What is expected: When you reach the line that contains "Task: Open the Année Fiscale dropdown" in the data below, copy it and every line after it exactly, adding nothing.

Data for processing:
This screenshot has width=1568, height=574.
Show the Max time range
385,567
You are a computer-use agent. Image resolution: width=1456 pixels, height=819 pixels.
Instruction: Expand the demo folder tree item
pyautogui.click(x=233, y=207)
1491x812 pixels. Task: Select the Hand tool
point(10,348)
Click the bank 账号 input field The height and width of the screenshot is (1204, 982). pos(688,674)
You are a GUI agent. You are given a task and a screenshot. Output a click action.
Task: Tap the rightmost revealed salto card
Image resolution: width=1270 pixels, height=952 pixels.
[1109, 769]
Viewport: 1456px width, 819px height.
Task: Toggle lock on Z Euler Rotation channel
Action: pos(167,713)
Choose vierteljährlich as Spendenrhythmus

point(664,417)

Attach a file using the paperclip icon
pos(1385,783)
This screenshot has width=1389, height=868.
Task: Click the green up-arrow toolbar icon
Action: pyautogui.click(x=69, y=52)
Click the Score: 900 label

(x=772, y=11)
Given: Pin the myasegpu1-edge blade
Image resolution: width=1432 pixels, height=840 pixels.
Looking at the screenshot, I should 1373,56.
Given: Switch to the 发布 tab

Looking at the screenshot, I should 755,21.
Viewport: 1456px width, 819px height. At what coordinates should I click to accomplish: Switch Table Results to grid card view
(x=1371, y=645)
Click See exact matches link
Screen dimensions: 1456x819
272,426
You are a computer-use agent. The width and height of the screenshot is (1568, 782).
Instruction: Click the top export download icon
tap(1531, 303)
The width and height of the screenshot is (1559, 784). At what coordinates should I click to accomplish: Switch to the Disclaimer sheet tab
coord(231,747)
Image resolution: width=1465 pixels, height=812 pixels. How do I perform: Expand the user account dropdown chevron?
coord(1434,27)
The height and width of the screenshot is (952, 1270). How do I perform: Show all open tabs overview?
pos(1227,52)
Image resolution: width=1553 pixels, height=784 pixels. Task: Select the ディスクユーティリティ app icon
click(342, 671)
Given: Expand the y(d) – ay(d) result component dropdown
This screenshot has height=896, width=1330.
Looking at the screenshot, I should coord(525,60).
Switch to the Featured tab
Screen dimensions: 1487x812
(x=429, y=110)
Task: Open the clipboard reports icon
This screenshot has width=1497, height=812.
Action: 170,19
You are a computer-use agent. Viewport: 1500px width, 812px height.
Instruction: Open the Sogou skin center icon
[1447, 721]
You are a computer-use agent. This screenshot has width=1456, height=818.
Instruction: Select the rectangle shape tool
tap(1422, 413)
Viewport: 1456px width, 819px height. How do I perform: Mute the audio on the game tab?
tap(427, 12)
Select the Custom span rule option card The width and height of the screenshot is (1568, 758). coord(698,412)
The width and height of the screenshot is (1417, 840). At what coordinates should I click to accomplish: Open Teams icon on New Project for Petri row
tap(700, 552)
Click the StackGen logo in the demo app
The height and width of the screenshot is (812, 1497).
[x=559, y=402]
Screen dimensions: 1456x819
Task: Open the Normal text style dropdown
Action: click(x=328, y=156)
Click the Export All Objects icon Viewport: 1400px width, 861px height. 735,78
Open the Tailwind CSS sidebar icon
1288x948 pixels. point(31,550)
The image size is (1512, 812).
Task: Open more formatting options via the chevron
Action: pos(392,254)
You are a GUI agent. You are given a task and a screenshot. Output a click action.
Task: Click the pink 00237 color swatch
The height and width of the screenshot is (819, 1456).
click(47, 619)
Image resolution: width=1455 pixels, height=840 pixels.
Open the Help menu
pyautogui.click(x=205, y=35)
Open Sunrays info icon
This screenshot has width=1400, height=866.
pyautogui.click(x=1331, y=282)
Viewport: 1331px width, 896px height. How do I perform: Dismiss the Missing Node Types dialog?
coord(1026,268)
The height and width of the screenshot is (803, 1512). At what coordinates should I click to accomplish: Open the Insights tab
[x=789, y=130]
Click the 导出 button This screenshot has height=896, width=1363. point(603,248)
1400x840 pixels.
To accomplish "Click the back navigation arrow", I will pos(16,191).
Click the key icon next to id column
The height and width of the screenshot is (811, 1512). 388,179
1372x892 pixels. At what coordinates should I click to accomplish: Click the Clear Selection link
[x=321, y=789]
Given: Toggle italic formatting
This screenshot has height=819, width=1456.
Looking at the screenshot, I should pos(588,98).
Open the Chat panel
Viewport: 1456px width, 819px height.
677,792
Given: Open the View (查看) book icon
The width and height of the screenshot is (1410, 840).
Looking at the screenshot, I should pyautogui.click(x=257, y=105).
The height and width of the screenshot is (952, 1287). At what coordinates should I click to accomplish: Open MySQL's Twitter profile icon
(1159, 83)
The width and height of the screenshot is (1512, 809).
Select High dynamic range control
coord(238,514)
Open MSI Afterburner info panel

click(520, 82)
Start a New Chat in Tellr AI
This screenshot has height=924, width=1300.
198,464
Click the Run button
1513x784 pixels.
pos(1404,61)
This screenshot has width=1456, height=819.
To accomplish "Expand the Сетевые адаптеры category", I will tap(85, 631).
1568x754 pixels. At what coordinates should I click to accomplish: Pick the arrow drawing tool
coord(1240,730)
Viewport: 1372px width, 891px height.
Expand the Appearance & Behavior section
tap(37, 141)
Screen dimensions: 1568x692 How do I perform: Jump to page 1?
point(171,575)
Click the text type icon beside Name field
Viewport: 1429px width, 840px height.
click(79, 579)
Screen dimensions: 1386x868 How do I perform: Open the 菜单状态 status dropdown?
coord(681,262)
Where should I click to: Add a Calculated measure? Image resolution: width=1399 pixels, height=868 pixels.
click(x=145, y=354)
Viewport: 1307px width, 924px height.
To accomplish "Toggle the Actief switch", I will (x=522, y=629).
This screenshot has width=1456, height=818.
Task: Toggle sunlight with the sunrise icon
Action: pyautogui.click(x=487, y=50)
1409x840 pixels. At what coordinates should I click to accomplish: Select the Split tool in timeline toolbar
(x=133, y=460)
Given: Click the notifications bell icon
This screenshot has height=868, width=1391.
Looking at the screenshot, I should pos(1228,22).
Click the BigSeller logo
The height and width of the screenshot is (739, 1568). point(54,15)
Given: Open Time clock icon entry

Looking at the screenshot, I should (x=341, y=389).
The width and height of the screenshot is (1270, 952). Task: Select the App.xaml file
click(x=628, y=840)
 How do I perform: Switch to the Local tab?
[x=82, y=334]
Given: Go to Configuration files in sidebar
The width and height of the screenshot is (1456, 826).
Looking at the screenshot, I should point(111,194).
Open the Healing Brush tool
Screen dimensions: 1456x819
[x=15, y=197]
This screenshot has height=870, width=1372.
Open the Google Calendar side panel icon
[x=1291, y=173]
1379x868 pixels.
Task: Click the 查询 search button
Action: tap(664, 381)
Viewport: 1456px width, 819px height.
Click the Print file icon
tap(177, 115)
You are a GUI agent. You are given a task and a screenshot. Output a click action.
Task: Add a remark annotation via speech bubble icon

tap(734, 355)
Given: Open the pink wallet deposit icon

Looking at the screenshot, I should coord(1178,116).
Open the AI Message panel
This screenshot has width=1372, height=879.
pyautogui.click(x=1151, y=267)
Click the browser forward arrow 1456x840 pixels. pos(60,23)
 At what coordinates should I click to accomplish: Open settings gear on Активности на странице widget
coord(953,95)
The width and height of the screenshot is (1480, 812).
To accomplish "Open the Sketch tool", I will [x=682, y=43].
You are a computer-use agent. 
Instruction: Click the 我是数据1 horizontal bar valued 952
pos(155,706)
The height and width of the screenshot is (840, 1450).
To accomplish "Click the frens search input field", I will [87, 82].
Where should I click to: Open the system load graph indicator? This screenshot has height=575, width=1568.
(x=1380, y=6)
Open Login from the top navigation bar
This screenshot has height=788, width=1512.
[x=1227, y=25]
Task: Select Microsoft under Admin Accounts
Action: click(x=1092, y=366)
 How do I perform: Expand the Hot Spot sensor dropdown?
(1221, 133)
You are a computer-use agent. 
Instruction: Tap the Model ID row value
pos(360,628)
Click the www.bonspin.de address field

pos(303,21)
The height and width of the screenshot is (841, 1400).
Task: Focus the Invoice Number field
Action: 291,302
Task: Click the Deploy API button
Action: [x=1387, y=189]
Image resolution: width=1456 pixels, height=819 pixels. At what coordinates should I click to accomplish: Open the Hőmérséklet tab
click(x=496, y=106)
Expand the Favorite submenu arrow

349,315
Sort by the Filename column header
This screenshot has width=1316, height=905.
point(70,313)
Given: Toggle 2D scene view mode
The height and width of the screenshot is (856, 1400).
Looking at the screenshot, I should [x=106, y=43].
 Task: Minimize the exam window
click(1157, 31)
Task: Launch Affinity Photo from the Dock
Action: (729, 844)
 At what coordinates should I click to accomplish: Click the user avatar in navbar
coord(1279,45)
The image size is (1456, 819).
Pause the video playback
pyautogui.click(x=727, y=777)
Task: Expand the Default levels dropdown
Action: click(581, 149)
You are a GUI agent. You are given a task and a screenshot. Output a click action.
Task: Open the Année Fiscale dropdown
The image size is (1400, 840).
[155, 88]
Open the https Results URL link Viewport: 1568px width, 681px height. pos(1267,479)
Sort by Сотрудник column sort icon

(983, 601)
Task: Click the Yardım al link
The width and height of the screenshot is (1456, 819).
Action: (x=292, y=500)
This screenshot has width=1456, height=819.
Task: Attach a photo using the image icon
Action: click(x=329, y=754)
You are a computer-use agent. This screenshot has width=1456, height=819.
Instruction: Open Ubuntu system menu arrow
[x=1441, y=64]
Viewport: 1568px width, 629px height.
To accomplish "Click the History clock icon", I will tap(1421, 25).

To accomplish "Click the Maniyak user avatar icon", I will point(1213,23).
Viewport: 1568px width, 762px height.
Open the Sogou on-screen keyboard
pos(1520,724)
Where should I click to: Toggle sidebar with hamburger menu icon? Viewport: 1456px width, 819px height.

Written answer:
Task: Open the Année Fiscale dropdown
The image size is (1400, 840).
[155, 88]
Open the https Results URL link Viewport: 1568px width, 681px height. pos(1267,479)
Sort by Сотрудник column sort icon

(983, 601)
Task: Click the Yardım al link
The width and height of the screenshot is (1456, 819).
Action: (x=292, y=500)
This screenshot has width=1456, height=819.
Task: Attach a photo using the image icon
Action: click(x=329, y=754)
You are a computer-use agent. This screenshot has width=1456, height=819.
Instruction: Open Ubuntu system menu arrow
[x=1441, y=64]
Viewport: 1568px width, 629px height.
To accomplish "Click the History clock icon", I will tap(1421, 25).

To accomplish "Click the Maniyak user avatar icon", I will point(1213,23).
Viewport: 1568px width, 762px height.
Open the Sogou on-screen keyboard
pos(1520,724)
Where should I click to: Toggle sidebar with hamburger menu icon? Viewport: 1456px width, 819px height.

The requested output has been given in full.